Investment Letters for the Value Contrarian Fund
2019 Second Quarter
Value Contrarian Equity Fund
We could invest $100 billion in the next year, just not at the prices we like. It is not in the interest of (our) shareholders that we start behaving like everybody else
CEO Berkshire Hathaway
…A decision to cut rates isn’t necessarily good news… First, it means the Fed thinks trouble is looming. And second it certainly doesn’t guarantee the problem will be solved.
(Note: The ten rate cuts starting in 2007 didn’t prevent a recession or severe bear market in 2008-2009)
Inverted yield curves in the U.S. and elsewhere, (ie: whereby 2-year interest rates exceed the 10-year rate) tell us very little about the timing of future economic downturns…
In the last twenty-five years an inverted yield curve (whereby short-term interest rates defy the norm and exceed long term rates), has had a much stronger record as a predication of recession.
In fact, the yield on 10-year Treasury bonds has dipped below that of two-year Treasury’s before each of the past three most recent recessions. (According to Deutsch Bank research, the median lag between an invented yield curve and the onset of a recession was 17 months).
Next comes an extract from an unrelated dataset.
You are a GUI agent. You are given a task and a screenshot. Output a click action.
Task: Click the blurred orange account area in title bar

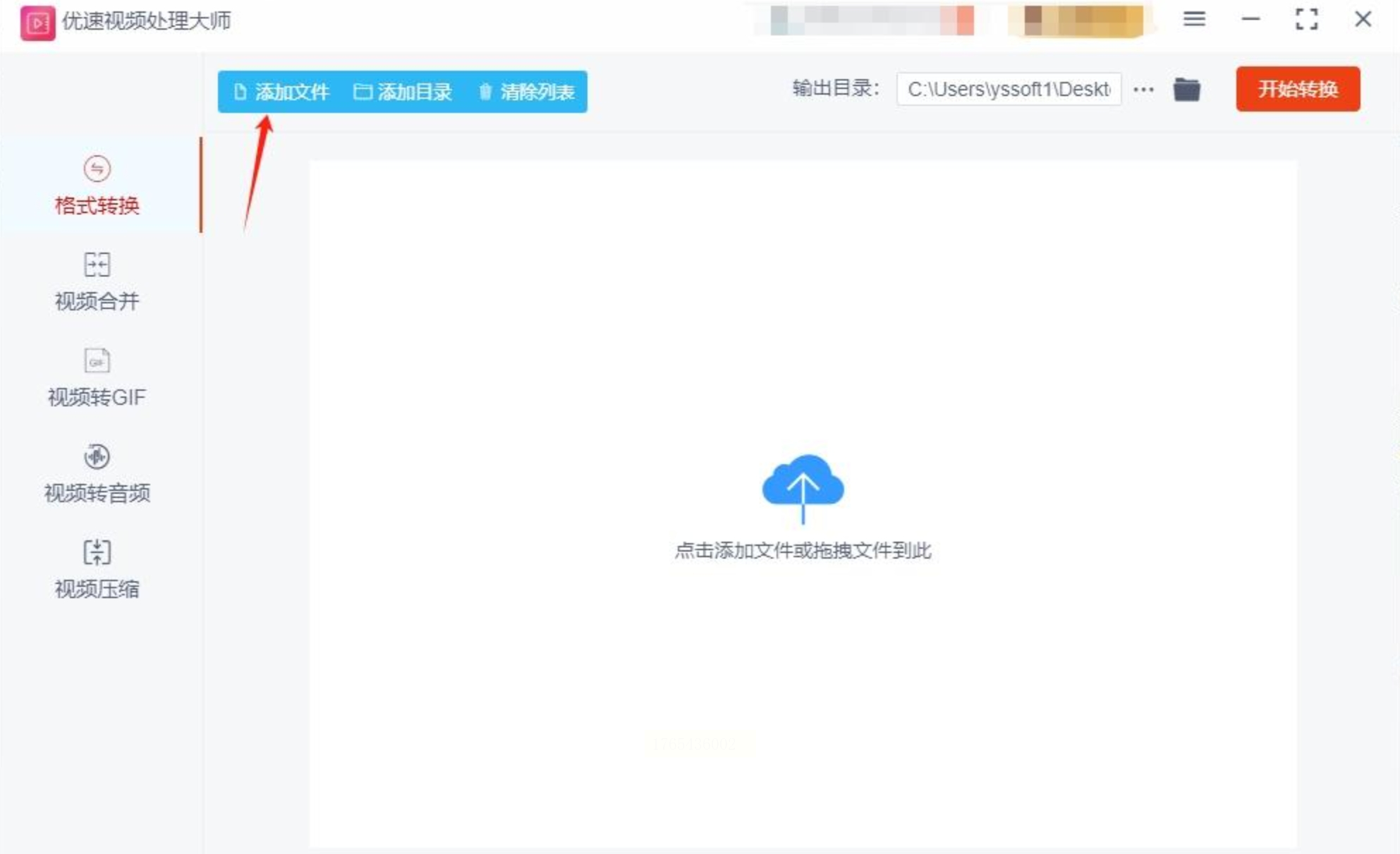pyautogui.click(x=1083, y=20)
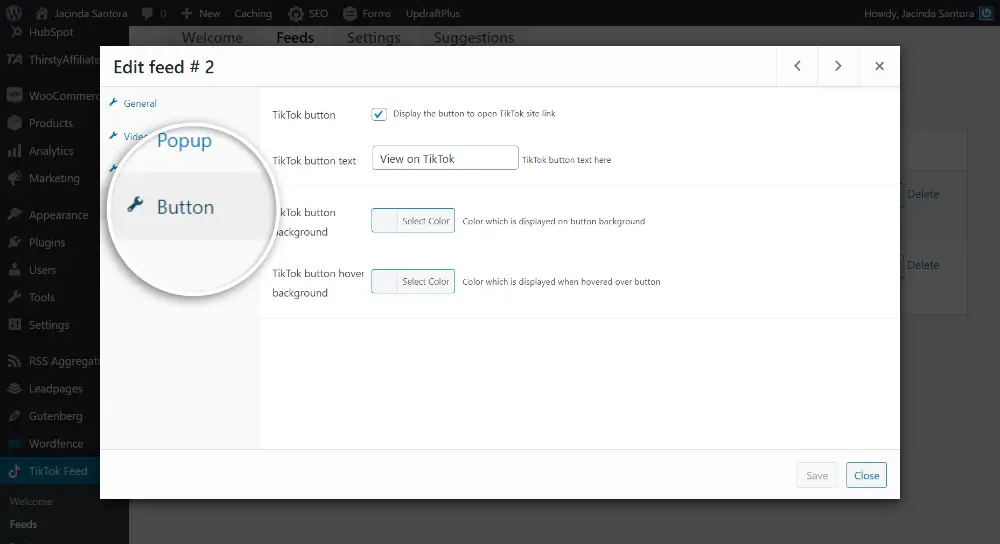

Thus, a yield curve inversion often tells us a recession is in the pipeline, but not its specific arrival date! Obviously, recessions are not positive news for corporate earnings growth.
One important element the yield curve indicator, and most financial industry commentators fail to discuss, is the fact that stock markets usually peak well before the onset of any recession! The markets will start to discount a slowdown in the economy well before it is upon us. Thus, a recession in the autumn of 2020 could well show up in the stock markets by late 2019 or early 2020.
Second Quarter Performance
That what has performed best in the past isn’t likely to perform well in the future, and what has disappointed in the past is where the opportunities lie.
CEO Research Affiliated
August 20, 2019
Danger for investors lurks not with volatile stock markets, but with disruptive technologies or changing consumer tastes. Think fresh or sugar free products, as opposed to sugary drinks and packaged processed foods.
Value Contrarian Asset Management Inc.
Your Fund ended the second quarter with a net asset value of $3,370.47 per unit, an increase of $159.93 from the December 31, 2018 net asset value of $3,210.54 per unit (after the distributions). Your Fund return: + 5.0% year to date.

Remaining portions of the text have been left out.